# [YOUR TASK]
Return only the count of lines in the listing below where the word "computer" appears.

DATA RECORDS START

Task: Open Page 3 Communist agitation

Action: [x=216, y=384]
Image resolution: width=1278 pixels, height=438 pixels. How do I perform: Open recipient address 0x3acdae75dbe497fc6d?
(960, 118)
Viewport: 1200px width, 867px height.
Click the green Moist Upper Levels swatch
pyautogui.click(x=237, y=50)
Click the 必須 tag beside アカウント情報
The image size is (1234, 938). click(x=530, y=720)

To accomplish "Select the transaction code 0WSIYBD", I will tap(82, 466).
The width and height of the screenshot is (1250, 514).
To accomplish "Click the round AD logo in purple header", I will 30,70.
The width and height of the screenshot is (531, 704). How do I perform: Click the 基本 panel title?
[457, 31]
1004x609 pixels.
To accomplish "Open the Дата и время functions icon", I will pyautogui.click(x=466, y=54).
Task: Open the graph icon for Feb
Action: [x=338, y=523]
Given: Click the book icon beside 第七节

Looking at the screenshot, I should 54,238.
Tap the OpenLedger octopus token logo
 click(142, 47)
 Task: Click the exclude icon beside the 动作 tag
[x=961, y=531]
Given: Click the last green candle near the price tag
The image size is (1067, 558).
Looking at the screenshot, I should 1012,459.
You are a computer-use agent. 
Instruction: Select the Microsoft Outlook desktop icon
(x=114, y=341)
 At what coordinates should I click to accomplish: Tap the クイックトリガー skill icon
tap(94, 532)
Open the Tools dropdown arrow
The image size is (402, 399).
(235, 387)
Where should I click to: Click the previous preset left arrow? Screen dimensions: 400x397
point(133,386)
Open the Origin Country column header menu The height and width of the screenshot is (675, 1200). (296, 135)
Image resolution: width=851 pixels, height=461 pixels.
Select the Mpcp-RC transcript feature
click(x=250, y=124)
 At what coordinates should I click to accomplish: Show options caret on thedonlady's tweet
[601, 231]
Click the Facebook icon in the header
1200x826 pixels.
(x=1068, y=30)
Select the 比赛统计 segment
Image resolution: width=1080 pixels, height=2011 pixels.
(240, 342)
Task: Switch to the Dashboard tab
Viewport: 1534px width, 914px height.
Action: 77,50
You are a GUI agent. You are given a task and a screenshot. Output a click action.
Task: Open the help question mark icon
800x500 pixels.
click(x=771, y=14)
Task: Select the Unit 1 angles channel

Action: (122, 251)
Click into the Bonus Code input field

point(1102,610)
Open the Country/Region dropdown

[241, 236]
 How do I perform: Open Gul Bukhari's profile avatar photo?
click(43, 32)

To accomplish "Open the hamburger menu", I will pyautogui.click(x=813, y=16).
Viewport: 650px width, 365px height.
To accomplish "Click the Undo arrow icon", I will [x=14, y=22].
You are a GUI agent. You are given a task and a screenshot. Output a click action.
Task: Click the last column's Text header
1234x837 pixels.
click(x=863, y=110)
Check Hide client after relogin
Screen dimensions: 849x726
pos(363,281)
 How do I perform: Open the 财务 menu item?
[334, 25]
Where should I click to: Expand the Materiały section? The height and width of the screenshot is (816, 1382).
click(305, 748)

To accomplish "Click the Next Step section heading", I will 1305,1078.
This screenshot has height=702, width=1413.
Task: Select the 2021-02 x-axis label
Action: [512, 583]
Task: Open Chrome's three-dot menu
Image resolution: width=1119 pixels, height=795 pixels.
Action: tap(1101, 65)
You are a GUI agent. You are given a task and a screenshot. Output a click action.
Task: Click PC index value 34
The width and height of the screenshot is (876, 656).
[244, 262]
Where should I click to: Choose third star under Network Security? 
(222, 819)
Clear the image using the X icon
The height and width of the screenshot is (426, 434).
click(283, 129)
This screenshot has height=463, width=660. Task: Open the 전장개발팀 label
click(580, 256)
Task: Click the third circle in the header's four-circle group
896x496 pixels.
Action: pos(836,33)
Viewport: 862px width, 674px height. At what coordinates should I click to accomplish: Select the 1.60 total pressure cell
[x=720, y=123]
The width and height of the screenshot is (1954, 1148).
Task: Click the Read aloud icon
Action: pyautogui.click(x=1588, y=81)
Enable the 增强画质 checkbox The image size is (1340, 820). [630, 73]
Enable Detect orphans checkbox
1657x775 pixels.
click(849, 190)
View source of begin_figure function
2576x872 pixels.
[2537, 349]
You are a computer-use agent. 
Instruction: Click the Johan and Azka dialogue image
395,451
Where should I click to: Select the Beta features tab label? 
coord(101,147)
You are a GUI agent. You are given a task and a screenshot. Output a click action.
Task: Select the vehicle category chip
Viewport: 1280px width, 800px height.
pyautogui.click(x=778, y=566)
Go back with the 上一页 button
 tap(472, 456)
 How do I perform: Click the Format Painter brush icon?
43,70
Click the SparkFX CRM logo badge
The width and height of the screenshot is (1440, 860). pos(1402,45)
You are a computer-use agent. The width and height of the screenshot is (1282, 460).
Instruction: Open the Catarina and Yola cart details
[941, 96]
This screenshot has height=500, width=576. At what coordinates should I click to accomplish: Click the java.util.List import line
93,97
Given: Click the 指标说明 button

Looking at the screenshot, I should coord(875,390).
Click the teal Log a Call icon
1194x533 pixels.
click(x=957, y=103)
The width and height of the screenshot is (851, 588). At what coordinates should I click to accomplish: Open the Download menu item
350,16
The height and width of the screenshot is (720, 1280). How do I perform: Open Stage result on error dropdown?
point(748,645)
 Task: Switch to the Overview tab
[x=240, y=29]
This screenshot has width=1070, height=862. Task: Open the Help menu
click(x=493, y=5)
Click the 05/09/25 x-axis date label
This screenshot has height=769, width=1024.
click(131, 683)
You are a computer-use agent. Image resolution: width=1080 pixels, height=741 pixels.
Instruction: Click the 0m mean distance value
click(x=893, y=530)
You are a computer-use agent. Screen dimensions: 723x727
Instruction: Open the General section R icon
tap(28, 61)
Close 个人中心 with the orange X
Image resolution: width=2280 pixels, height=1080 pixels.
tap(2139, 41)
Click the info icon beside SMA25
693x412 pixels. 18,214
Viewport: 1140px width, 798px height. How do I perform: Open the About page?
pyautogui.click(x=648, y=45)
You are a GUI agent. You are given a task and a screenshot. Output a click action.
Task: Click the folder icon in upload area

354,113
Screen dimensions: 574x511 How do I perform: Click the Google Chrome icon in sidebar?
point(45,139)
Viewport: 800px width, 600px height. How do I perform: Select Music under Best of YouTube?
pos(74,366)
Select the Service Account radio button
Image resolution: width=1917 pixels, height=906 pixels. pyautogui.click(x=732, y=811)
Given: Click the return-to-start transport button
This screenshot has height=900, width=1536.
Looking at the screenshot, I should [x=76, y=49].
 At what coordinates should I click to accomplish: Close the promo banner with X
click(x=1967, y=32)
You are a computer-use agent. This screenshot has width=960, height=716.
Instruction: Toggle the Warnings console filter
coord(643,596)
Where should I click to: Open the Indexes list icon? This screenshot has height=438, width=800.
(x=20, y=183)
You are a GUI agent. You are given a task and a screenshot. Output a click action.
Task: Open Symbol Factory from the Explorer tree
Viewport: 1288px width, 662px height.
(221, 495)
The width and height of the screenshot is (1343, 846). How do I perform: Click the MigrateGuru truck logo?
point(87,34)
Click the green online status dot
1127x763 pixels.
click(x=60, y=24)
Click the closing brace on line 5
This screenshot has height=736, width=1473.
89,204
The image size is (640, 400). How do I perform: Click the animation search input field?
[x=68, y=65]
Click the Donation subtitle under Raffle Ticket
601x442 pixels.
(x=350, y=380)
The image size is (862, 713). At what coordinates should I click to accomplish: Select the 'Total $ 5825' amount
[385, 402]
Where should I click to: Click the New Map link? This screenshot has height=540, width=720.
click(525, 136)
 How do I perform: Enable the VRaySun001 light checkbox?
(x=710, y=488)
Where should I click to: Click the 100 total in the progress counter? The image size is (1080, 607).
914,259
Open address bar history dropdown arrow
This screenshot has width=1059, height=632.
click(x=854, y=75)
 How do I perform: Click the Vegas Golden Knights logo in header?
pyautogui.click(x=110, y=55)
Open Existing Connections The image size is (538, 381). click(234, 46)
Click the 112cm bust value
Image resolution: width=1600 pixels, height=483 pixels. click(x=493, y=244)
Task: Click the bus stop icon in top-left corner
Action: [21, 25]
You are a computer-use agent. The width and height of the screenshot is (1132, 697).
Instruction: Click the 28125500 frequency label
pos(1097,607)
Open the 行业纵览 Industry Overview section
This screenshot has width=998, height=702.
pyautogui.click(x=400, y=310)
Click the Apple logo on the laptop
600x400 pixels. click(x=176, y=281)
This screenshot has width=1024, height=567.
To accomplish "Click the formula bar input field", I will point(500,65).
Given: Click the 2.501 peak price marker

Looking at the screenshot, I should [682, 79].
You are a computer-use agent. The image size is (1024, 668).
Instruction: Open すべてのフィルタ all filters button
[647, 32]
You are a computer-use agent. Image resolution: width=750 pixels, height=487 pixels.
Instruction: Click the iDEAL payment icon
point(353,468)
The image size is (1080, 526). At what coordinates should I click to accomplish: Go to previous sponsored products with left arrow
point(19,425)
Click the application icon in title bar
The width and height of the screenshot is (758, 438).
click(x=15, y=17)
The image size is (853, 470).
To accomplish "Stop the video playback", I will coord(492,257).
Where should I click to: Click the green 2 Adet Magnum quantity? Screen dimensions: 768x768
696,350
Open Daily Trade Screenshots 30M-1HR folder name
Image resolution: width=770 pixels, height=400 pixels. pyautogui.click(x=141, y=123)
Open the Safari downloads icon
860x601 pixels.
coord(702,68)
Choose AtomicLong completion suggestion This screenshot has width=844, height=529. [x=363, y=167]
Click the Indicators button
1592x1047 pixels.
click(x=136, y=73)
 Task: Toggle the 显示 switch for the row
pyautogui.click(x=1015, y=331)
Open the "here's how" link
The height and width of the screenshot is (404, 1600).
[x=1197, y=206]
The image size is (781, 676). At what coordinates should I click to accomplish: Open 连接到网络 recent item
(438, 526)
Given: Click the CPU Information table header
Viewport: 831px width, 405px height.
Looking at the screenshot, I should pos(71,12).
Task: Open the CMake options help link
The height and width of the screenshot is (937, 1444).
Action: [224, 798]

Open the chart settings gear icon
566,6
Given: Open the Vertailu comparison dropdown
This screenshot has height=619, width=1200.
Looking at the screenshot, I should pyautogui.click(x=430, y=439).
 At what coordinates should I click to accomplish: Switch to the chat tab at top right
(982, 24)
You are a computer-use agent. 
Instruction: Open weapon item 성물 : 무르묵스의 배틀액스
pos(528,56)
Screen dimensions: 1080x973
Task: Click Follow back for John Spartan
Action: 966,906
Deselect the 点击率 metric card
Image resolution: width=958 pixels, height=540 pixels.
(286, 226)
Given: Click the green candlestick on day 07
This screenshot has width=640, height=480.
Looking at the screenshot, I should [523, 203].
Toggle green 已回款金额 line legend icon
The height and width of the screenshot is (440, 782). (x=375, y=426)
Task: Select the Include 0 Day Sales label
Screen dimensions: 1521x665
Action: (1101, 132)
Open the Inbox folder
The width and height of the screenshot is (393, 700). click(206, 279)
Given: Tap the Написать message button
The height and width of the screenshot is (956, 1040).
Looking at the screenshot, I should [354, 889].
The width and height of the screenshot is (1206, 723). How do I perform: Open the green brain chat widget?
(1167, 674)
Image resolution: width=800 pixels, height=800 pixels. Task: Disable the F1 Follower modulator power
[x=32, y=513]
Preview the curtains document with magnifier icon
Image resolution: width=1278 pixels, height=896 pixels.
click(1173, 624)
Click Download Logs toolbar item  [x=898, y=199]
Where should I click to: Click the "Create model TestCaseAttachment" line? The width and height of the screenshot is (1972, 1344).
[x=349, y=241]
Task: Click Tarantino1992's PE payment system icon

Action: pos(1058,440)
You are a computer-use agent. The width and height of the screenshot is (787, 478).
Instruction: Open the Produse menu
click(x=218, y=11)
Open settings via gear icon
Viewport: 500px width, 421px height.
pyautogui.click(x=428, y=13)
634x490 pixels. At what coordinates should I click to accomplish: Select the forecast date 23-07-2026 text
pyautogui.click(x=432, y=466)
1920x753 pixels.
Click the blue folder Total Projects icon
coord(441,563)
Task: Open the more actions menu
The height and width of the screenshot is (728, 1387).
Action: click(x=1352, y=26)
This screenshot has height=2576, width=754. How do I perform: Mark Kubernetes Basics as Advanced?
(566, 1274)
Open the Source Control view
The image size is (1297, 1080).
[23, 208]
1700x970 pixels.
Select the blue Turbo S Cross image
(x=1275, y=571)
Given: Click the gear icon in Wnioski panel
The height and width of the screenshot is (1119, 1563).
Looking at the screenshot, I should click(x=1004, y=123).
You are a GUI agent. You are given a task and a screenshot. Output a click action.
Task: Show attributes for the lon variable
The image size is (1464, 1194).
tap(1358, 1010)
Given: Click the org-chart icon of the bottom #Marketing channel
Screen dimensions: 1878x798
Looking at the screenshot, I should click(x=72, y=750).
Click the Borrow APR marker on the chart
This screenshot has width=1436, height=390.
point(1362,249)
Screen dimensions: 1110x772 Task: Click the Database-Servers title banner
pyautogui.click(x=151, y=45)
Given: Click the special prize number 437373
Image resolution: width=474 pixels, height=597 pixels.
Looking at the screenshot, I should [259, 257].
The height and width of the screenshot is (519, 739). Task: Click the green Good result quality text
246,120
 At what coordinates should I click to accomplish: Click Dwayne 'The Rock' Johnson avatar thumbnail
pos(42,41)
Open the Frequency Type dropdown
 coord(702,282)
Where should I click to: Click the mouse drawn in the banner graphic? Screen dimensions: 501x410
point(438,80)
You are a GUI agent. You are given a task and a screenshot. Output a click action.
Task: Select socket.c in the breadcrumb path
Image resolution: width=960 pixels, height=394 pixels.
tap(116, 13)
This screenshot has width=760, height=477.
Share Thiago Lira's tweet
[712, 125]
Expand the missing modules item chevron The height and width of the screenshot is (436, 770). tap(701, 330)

DATA RECORDS END

# [SOLUTION TO THIS PROBLEM]
11